◆ WHAT IS REQUIRED
State how many lines in the items below contain the string "coordinates", matching case exactly. Output only the count.

=== RECORD EXTRACTS ===

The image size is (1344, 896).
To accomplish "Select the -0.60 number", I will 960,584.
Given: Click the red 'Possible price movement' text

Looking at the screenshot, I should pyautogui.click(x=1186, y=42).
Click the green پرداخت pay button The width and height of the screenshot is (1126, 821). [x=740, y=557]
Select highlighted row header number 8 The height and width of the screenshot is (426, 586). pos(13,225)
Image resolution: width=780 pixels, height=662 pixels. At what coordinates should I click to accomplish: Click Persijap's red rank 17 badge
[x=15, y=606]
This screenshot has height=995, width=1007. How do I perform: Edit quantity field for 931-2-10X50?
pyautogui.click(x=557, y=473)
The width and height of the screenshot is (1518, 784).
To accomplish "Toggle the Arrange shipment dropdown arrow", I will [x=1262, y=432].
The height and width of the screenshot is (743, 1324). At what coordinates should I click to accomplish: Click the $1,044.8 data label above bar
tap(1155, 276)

===

◆ WRITTEN REPLY
2